4. ALLOWS WOMEN TO GO TOPLESS
We cannot make a list of unknown facts about New York without mentioning that the state allows women to go topless in public areas. This liberty has been around for the residents and visitors of New York since 1992. As a woman, you can walk down the streets of this great state topless without the fear of being stopped by authorities for indecent exposure. There are even Topless Day parades in which you can participate when in this great state.
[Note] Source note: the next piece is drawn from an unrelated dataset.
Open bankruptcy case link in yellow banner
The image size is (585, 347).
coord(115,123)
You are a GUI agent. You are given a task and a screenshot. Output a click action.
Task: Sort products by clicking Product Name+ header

5. HOME TO SEVERAL PRESIDENTS
New York has been called home by several US presidents. Seven presidents, including Donald Trump, have lived in New York. Others are;
6. NO WALMART STORE IN NEW YORK CITY
New York City does not have a single Walmart. There are several reasons for this. One of the reason is that New York has very high prices for rental properties. This makes it hard for Walmart to run a profitable store in NYC because it requires a huge space to hold all its products and also for parking. Additionally, the demographics of New York City are not favorable to Walmart.
7. GREATER NEW YORK
Another of the little-known facts about New York is that in 1898, Brooklyn, Queens, the Bronx, Staten Island, and Manhattan joined to form the current-day state of New York. This doubled the population of New York and expanded its territory by six times.
8. NEW YORK CITY SUBWAY
In terms of stations, the New York City subway is one of the most connected public transit systems in the world—not to mention the oldest and most used. It offers a 24-hour transport service to the residents and visitors of New York. It has 472 stations that are spread across Brooklyn, Queens, the Bronx, and Manhattan forming an elaborate transport system.
9. RIVERS AND STREAMS
The state of New York has approximately 70,000 miles of rivers and streams. These waters are used for fishing and recreational activities.
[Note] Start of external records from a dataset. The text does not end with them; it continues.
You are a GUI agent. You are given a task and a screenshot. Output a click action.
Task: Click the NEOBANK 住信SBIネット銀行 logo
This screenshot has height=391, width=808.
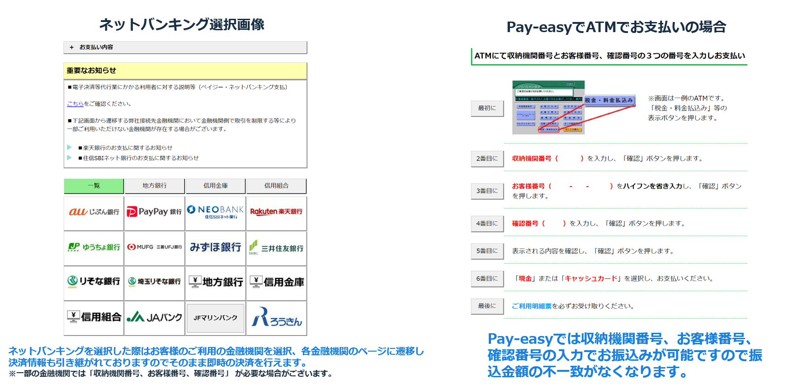[x=215, y=212]
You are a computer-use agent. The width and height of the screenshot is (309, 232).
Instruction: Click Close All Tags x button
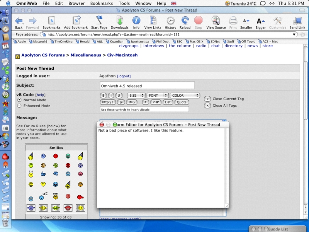pos(207,106)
10. NEW YORK STATE THRUWAY
Also known as Governor Thomas E. Dewey Thruway, this 641-mile transportation network is the longest toll road in the United States.
There are many interesting facts about New York, both known and not-so-known. The state has a rich culture and extensive history—both of which add to its grandeur. It is one of the greatest places on Earth causing it to be the subject of famous songs and the setting of famous movies. Everybody should visit New York at least once in their lifetime. There’s no other place like it!